才人とギーシュの決闘を見届けている一真。だが、そこでは想定外の事が起きていてた。
(おかしい……。そろそろ、ギーシュが才人に剣を渡してもいいはずだ)
原作通り、ギーシュの魔法で作り出されたゴーレム『ワルキューレ』に手も足も出ずに才人はやられていた。
才人が傷つく姿を何もせずに眺めるのは辛かったが、後半の反撃を期待して我慢していた。
ギーシュが情けで才人に剣を渡す。その剣を受け取った才人は、見違える力でギーシュを圧倒し逆転。決闘に辛くも勝利する……はずだった。

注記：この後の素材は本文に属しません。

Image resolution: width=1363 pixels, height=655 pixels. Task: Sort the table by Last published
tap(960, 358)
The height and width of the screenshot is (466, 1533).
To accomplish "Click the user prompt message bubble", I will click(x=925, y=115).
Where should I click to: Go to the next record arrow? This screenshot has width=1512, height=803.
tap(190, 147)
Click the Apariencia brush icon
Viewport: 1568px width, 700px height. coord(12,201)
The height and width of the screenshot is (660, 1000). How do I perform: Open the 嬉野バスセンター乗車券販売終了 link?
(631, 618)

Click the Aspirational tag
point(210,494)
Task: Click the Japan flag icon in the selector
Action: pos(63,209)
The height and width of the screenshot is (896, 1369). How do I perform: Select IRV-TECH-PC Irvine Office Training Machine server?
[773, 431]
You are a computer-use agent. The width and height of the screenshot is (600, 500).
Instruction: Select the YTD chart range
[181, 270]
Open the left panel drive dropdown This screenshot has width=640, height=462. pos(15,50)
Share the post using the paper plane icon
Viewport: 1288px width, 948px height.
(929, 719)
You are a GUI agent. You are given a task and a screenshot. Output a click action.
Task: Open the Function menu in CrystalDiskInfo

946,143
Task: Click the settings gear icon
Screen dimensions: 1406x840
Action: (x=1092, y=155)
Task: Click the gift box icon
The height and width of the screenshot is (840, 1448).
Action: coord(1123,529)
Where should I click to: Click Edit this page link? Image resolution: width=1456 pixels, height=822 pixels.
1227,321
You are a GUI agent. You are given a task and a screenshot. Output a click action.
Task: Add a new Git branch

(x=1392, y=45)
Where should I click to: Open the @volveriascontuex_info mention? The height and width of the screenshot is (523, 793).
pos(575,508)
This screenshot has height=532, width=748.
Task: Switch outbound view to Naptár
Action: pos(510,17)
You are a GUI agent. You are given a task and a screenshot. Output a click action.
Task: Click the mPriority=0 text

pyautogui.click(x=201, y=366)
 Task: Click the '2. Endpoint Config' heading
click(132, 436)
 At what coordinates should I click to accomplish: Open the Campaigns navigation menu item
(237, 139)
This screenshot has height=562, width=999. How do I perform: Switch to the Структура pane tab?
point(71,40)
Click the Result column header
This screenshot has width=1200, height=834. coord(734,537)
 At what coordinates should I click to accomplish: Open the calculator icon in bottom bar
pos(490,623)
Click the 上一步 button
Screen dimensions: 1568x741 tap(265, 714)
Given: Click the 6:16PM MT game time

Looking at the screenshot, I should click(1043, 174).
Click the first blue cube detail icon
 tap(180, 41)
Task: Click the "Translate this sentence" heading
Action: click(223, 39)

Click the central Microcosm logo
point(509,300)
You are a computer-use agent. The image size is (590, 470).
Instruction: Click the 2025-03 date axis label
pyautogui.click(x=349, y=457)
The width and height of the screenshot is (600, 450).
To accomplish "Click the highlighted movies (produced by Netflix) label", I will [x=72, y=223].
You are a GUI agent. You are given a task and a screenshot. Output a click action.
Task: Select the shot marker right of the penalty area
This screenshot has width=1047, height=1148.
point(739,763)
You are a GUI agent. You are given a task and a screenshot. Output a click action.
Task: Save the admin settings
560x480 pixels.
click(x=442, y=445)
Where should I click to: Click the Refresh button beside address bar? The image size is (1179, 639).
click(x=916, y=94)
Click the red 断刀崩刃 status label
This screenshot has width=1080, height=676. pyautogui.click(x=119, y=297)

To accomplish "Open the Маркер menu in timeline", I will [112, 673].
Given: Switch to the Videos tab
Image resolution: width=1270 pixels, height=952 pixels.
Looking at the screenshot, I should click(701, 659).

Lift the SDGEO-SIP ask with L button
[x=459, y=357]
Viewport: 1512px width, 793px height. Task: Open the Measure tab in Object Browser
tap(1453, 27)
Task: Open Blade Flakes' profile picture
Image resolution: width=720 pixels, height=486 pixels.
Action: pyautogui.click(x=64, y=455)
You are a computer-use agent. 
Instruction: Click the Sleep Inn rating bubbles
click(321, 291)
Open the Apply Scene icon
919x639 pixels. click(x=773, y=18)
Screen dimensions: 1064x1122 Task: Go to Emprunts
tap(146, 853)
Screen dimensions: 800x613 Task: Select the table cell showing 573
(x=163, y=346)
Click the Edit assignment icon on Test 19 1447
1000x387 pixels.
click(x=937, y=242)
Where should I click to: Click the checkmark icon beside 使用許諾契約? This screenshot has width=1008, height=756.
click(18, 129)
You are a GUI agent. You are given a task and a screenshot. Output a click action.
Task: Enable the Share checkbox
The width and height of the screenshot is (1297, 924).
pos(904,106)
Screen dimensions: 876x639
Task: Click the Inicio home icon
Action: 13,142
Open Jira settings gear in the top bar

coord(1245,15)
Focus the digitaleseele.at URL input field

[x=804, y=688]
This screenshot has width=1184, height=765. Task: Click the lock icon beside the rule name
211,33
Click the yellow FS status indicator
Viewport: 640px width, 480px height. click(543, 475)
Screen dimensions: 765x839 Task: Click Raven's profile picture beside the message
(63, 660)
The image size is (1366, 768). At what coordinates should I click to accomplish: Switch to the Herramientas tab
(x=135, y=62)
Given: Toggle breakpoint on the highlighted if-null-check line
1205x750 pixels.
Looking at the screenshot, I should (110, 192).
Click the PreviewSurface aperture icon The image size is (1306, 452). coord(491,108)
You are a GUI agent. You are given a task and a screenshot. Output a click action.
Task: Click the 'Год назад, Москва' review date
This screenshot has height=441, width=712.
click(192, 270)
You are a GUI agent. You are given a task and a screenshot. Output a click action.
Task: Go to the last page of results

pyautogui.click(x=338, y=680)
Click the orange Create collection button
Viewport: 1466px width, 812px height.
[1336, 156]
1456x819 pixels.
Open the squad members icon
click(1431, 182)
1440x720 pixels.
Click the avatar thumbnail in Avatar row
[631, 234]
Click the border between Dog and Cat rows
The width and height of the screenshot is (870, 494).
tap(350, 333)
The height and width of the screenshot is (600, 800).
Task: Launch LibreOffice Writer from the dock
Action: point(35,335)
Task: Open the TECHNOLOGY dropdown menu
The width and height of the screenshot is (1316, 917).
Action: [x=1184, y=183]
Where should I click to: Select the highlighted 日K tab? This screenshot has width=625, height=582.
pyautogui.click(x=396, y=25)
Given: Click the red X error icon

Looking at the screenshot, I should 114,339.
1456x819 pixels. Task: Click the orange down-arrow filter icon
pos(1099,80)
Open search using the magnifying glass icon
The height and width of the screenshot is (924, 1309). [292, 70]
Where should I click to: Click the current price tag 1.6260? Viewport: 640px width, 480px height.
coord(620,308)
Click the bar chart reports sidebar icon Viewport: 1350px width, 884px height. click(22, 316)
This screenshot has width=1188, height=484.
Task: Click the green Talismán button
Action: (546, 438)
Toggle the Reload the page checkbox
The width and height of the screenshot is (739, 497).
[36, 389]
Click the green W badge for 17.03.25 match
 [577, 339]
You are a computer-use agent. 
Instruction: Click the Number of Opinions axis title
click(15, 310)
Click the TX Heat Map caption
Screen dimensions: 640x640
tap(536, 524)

いまだにギーシュが才人に剣を渡すシーンがやってこない。
「いいぞ、ギーシュ! 平民なんて、さっさとやっちまえ!」
野次馬の生徒の中に、ギーシュを煽っているヌーイの姿を確認する。
彼は、原作には存在しないキャラクターだ。少なくとも、一真の記憶には存在していない。
(原作には居ないはずのキャラ……今の決闘の状況……。まさか、俺が居るせいで話の流れがおかしくなってる?)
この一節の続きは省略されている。